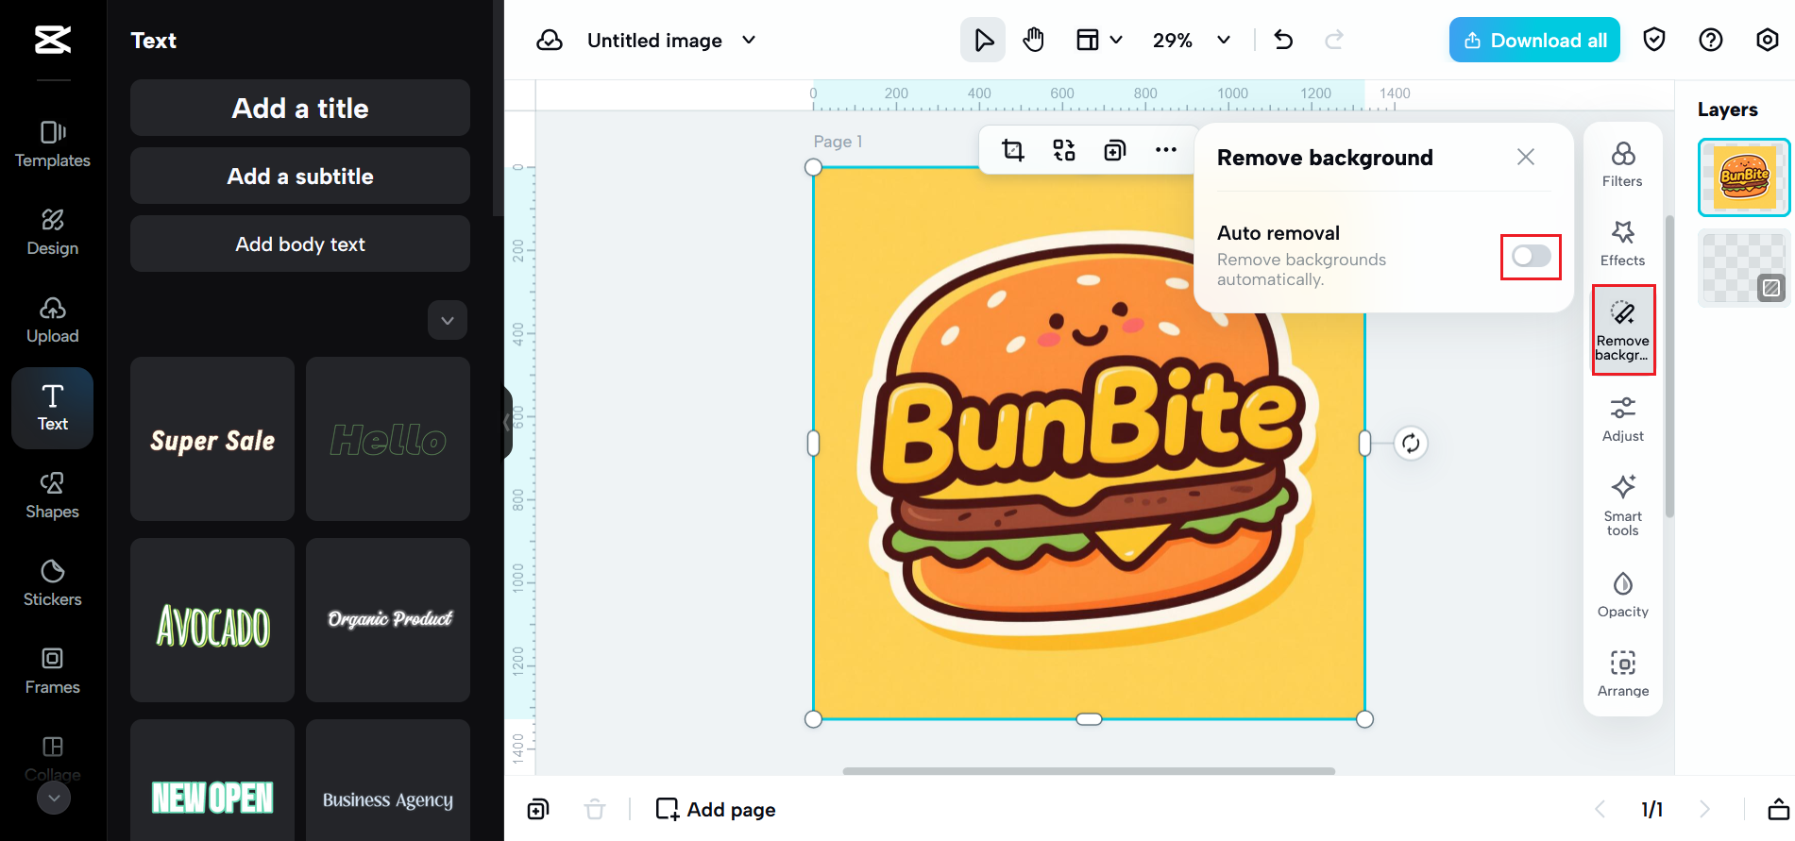1795x841 pixels.
Task: Click the Download all button
Action: (1534, 40)
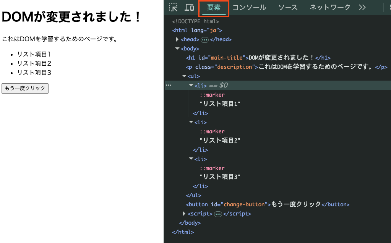Switch to the コンソール tab

pyautogui.click(x=250, y=7)
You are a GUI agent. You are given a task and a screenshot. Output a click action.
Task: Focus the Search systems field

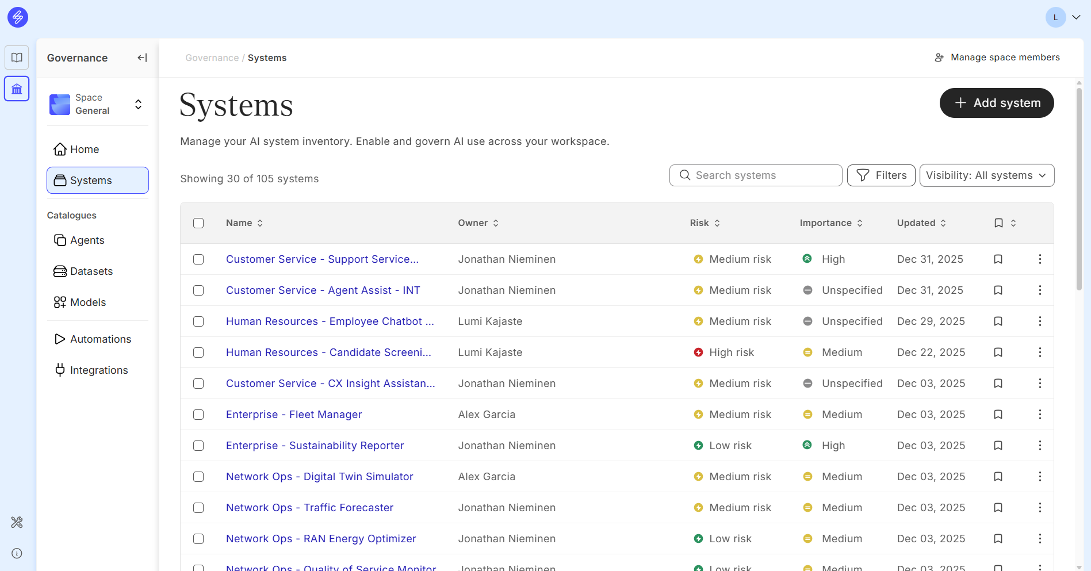coord(755,175)
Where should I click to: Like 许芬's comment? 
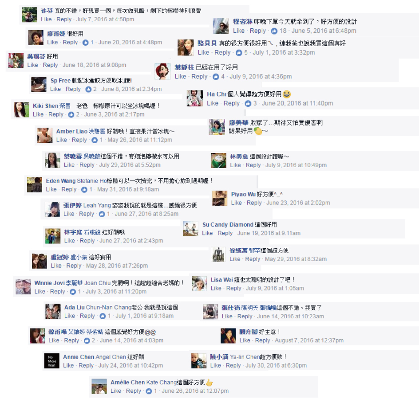(46, 20)
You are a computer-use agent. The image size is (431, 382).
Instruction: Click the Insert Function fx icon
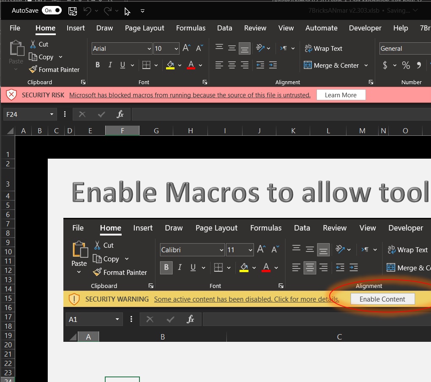pos(120,114)
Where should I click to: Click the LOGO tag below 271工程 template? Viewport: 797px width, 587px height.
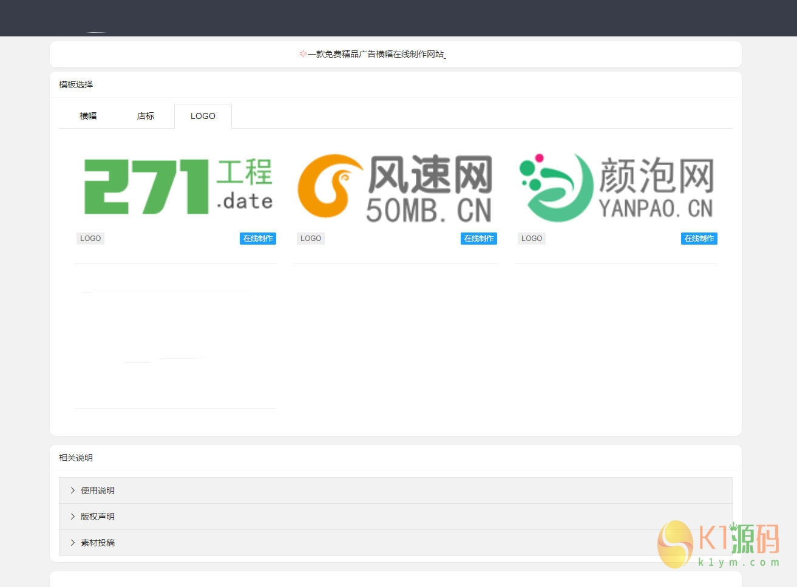[90, 239]
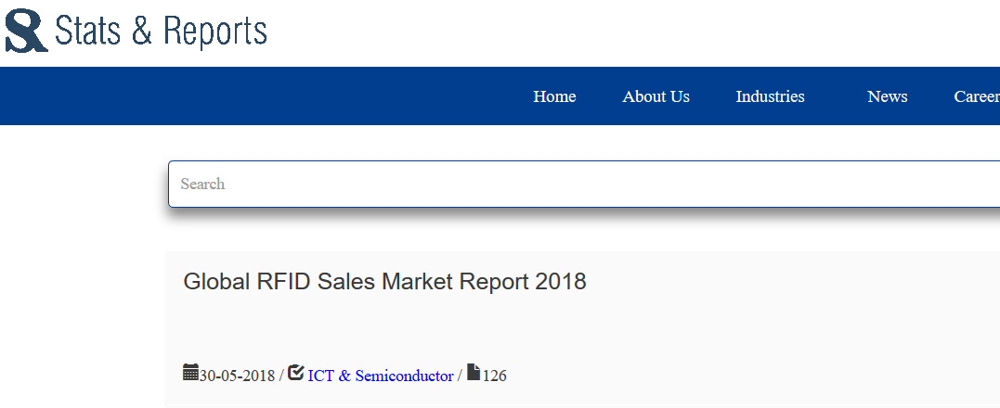
Task: Click the page count number 126
Action: pyautogui.click(x=494, y=376)
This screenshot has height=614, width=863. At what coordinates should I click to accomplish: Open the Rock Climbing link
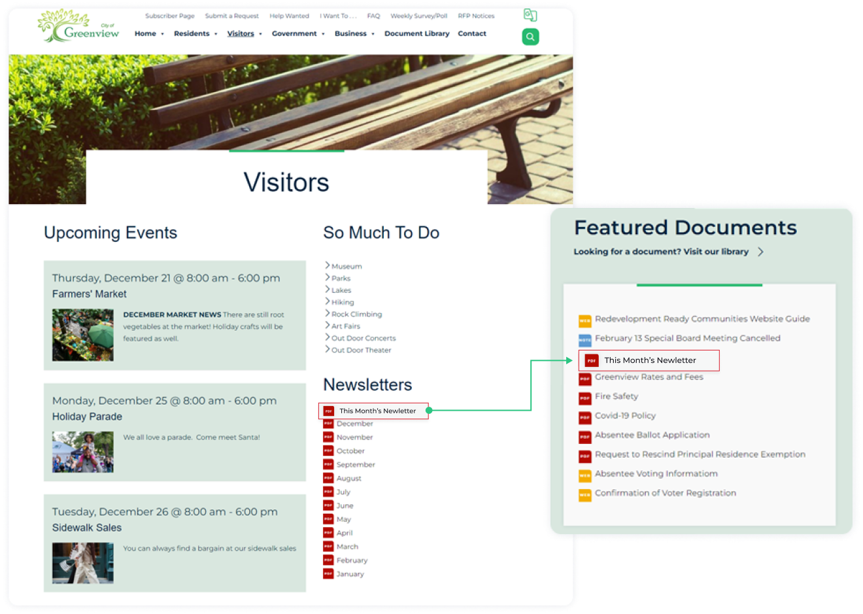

----------

Of all the lines in the data above, show only those that hold the word "screenshot".

You are a GUI agent. You are given a task and a screenshot. Output a click action.
This screenshot has height=614, width=863. At what coordinates should I click to accomplish: Open the Rock Climbing link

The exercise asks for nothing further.